++++ Page extract
- Flag Coat of arms
- Location in Carabobo
- Valencia Municipality Location in Venezuela
- Coordinates: 10°02′11″N 68°00′49″W﻿ / ﻿10.0364721°N 68.0136115°W
- Country: Venezuela
- State: Carabobo
- Municipal seat: Valencia

Government
- • Mayor: Dina Castillo Ortega (PSUV)

Area
- • Total: 811.4 km^{2} (313.3 sq mi)

Population (2011)
- • Total: 829,856
- • Density: 1,023/km^{2} (2,649/sq mi)
- Time zone: UTC−4 (VET)
- Area code(s): 0241

= Valencia Municipality, Carabobo =

The Valencia Municipality is one of the 14 municipalities (municipios) that makes up the Venezuelan state of Carabobo and, according to the 2011 census by the National Institute of Statistics of Venezuela, the municipality has a population of 829,856. The city of Valencia is the shire town of the Valencia Municipality.

==History==
The city of Valencia has been an active participant of Venezuela's history. Valencia was founded by Captain Alonso Díaz Moreno on March 25, 1555 — as the locals are proud of reminding visitors, eight years before Caracas. It was the first Spanish settlement in central Venezuela and its official name was Nuestra Señora de la Asunción de Nueva Valencia del Rey. The infamous conquistador Lope de Aguirre besieged the city in 1561. In 1677 it was raided by French pirates, who burnt down its City Hall, thus destroying many very important documents about the early settlement of Venezuela. The German scientist Alexander von Humboldt visited the city on his trip through the Americas. He reported that at the time of his visit the city had around 6000 to 7000 inhabitants. On June 24, 1821, the Battle of Carabobo was fought on the outskirts of the city, sealing the Independence of Venezuela from imperial Spanish rule.
++++++++
++++ Given data
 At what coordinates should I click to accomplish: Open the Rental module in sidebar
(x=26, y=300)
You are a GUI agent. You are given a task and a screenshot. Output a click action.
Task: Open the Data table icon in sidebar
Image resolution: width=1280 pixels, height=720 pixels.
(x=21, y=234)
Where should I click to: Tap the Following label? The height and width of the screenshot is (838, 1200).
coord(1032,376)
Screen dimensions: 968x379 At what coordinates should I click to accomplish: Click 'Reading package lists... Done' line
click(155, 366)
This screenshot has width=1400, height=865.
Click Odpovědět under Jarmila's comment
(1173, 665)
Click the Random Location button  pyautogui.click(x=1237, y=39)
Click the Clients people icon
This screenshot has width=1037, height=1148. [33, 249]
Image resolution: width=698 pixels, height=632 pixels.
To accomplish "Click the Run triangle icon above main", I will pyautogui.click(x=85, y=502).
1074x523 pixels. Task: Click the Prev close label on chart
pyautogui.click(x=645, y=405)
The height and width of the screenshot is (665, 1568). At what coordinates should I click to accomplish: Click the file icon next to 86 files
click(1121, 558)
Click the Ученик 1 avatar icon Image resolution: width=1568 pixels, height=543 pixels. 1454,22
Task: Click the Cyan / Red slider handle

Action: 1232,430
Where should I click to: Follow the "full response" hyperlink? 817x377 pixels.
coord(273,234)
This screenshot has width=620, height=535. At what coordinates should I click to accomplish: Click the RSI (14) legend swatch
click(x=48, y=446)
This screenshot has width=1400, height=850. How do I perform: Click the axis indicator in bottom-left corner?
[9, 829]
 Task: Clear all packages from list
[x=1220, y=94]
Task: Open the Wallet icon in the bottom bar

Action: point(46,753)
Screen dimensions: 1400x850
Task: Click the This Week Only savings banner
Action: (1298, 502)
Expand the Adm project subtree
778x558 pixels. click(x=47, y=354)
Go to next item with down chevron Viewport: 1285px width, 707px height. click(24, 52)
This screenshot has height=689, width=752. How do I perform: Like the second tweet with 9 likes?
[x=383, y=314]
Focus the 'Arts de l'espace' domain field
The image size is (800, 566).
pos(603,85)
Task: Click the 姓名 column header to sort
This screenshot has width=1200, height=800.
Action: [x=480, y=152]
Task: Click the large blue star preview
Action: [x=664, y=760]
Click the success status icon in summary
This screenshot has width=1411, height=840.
++++++++
Prompt 1. Name every person mentioned in the history section of the Valencia Municipality article.
Prompt 2. According to the Valencia Municipality article, what did the French pirates burn down when they raided the city in 1677?
Prompt 3. Carry on the Valencia Municipality article from its final sentence.

Answer space 1. Captain Alonso Díaz Moreno, Lope de Aguirre, Alexander von Humboldt

Answer space 2. They burnt down its City Hall.

Answer space 3.
===Media===
The main newspaper servicing Valencia is "The Carabobian" or "Diario El Carabobeño" . In May 2007, many universities in Venezuela, including within Valencia, held demonstrations protesting the non-renewal of the broadcast license of Venezuelan Television station, Radio Caracas Televisión (RCTV). RCTV has been at odds with Venezuelan president Hugo Chávez.

==Sites of interest==

===Art centers===
- Ateneo de Valencia
- Teatro Municipal de Valencia

===Museums===
- Casa Páez
- Casa de los Celis, settlement of the Museum of Art and History and the Lisandro Alvarado Foundation.
- Museum of History and Anthropology
- Iturriza Palace, or Quinta Isabela, Museum of the city (Museo de la Ciudad).

===Parks and points of interest===
- Negra Hipólita Park or Fernand Peñalver Park
- Metropolitan Park (Parque Metropolitano)
- Valencia's Aquarium (Acuario de Valencia) (ranks as largest aquarium in Latin America)
- Plaza Monumental de Valencia, second largest bullring in the world.

==Demographics==
The Valencia Municipality, according to a 2007 population estimate by the National Institute of Statistics of Venezuela, has a population of 830,420 (up from 756,605 in 2000). This amounts to 37.3% of the state's population. The municipality's population density is 1332.94 PD/sqkm.

==Government==
The mayor of the Valencia Municipality is Edgardo Parra, elected on November 23, 2008 with 38% of the vote. He replaced Francisco Cabrera Santos shortly after the elections. The municipality is divided into nine parishes:
- Candelaria
- Catedral
- El Socorro
- Miguel Peña Parish
- Rafael Urdaneta
- San Blas
- San José
- Santa Rosa
- Negro Primero

==Transportation==
The city is well connected with the rest of the country by a network of highways and roads well maintained by INVIAL.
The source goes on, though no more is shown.